By the late 2010s, however, the writing was on the wall, and DC’s decision makers could no longer hold back the tide of fandom demands. Palmiotti and Conner broke the ice with a Harlivy kiss near the end of their series in 2017, though it looked more like a cheek peck than a proper smooch. (This was a last-minute editorial alteration from what would have been a mutual kiss, artist Chad Hardin later stated. That detail was seemingly confirmed in one DC.com blog, the only time the company has semi-officially commented on the matter). A few years later, Harley and Ivy became co-stars in HBO’s Harley Quinn adult animated series, leading to even greater fan interest in both characters; the show’s second season in 2020 followed each woman as she grappled with her feelings for the other, eventually leading both of them to admit their love and — in a Valentine's Day special — finally sleep together.
The dam had broken, and canon couldn’t stand up to the flood of sapphism for long. In March 2021, Batman: Urban Legends #1 hit shelves, bearing with it a Harlivy kiss for the ages drawn by artist Laura Braga. That June, DC Pride 2021 also carried a short Harlivy story by Mariko Tamaki and Amy Reeder, in which Harley declares Ivy to be “the sweetie for me.” With all pretense of heterosexuality between these two in tatters, DC had embraced what to many fans was always true: Harley and Ivy were hopelessly, even criminally, in love.
In the three years since, Harley and Ivy’s relationship has become the new normal for Harley’s character; apart from the HBO series, where the two can openly talk about sleeping together, Harlivy stories are now a staple of the annual DC Pride anthologies, and they’ve made romantic appearances in several other characters’ ongoing series, as well as Harley’s own.
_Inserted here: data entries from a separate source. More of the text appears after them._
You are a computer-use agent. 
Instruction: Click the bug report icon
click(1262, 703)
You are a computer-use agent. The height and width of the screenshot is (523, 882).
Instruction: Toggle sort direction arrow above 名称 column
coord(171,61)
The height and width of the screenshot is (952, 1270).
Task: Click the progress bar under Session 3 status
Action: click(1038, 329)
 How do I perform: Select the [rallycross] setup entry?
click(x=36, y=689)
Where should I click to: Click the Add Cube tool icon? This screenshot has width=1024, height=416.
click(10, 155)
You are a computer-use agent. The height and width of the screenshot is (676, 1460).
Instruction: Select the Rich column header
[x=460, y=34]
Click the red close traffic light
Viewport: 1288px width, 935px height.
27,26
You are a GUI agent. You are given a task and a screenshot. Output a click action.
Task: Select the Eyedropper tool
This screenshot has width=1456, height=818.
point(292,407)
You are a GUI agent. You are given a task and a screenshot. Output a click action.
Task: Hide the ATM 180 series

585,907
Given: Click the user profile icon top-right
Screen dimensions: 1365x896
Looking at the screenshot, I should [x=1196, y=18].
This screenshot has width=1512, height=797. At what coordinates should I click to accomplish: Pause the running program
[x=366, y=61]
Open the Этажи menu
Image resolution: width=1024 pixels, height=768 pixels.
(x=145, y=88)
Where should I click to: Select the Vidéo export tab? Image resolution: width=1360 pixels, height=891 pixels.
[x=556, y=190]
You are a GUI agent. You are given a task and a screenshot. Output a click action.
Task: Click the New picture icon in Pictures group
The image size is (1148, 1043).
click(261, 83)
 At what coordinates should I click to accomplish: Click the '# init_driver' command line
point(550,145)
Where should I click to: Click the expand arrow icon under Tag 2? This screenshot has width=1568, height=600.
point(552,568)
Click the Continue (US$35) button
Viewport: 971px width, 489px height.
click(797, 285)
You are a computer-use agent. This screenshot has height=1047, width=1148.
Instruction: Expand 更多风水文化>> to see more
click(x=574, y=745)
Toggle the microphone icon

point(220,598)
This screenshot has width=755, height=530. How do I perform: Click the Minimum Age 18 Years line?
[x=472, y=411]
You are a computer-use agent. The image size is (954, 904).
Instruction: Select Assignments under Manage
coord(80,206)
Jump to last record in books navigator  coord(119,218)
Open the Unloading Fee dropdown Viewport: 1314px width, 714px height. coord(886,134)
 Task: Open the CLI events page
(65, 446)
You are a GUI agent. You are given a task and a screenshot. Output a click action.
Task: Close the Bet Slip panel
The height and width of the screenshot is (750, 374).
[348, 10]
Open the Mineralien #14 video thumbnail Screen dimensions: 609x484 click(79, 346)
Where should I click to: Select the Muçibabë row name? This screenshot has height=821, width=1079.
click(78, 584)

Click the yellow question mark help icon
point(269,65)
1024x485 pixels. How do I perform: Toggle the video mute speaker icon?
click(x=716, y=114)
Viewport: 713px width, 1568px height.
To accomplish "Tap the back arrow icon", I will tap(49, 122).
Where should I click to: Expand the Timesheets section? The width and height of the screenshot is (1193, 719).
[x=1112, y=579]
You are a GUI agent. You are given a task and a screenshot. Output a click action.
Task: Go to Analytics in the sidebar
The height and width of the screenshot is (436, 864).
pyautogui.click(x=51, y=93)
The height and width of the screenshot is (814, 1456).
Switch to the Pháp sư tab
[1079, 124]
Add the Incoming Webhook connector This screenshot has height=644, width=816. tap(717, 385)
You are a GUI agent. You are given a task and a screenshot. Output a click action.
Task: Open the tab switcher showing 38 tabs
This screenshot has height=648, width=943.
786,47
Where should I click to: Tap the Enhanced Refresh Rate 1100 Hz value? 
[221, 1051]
And lest one think Harley merely traded an unhealthy heterosexual obsession to an unhealthy bisexual one, the girl knows she has options should things go south. Another reimagined version of her character, this time in the new animated series Batman: Caped Crusader, has a new, more sinister affect and her eyes set on a different dance partner: Gotham cop Renee Montoya, her fellow traveler from all the way back in the days of B:TAS.
Folie à Deux, according to Lady Gaga, is a very personal project, and ostensibly contains some of the pop icon’s most confessional work. That’s laudable and worth analyzing on its own, but when it comes to Harleen Quinzel, “obsessed with a murderous clown boy” is literally so 1990s. Thankfully for her LGBTQ+ fans, Harley Quinn is closeted no more, and her brand of madcap queer villainy has only just begun to wave its flag.
The flag is rainbow-striped, and it’s sticking out of the barrel of a gun, by the way. Some jokes never get old.